> **Do this**: Return every line of the rows below that contains the string "with". Case matters, so a match must have the same capitalization.

> **Records shown**:

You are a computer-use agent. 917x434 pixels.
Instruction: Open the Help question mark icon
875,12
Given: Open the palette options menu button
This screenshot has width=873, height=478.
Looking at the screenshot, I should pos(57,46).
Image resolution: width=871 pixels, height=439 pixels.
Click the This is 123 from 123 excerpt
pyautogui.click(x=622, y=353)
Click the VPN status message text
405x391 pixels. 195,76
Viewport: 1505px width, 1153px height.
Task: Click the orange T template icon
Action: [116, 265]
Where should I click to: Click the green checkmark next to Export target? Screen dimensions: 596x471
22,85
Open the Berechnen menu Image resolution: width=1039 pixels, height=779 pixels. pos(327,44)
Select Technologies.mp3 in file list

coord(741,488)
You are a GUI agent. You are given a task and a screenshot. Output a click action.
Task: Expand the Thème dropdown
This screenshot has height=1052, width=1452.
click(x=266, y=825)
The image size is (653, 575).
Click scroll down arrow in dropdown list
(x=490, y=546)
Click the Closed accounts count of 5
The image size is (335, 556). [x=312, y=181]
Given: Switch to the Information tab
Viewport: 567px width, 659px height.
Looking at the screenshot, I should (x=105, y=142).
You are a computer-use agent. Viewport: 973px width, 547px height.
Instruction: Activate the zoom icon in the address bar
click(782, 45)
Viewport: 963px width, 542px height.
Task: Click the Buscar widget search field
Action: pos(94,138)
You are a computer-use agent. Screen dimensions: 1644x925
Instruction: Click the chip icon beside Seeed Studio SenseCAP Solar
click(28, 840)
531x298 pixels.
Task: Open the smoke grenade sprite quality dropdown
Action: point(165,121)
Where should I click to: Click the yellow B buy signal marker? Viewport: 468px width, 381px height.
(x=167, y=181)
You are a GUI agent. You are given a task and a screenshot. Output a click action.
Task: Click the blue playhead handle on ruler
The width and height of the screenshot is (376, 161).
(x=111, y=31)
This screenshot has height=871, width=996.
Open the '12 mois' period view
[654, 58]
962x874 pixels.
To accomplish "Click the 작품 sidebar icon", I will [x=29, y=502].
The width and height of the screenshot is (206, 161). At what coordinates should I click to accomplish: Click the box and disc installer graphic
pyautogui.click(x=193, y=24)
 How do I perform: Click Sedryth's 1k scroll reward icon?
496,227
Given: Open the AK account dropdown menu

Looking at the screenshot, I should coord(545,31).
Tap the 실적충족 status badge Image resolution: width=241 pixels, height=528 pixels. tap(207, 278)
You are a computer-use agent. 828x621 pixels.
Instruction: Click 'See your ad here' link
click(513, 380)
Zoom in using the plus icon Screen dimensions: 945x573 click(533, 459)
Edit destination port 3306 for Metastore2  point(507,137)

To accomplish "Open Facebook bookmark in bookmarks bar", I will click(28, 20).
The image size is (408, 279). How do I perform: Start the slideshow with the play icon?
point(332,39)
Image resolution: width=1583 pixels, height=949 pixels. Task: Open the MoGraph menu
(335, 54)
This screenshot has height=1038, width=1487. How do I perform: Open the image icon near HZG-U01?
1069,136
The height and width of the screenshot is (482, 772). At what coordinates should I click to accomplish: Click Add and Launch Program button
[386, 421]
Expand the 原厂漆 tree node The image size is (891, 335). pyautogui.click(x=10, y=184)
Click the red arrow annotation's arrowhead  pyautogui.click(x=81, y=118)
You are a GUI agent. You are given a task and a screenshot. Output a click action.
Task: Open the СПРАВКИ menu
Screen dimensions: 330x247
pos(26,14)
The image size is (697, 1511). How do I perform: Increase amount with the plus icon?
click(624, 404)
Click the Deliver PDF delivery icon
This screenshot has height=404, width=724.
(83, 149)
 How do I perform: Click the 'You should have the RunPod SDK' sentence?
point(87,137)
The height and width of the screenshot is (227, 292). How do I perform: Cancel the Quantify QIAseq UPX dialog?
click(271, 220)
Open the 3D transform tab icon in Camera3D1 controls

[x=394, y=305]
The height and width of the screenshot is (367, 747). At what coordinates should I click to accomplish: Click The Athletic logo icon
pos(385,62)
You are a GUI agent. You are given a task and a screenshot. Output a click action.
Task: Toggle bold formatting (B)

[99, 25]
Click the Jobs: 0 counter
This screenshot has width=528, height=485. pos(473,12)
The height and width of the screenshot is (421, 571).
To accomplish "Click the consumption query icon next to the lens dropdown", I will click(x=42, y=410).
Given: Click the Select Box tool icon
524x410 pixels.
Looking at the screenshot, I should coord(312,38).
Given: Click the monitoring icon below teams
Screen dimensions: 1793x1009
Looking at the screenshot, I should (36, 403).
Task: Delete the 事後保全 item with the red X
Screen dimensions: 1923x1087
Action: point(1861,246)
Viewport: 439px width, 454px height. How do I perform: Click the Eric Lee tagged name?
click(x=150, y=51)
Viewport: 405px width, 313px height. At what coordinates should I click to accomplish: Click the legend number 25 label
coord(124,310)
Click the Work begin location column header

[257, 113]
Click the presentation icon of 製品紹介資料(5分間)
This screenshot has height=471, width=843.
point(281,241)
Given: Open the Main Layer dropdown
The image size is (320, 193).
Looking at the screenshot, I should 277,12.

> **Task answer**:
The image size is (408, 279). How do I perform: Start the slideshow with the play icon?
The image size is (697, 1511). How do I perform: Increase amount with the plus icon?
Task: Delete the 事後保全 item with the red X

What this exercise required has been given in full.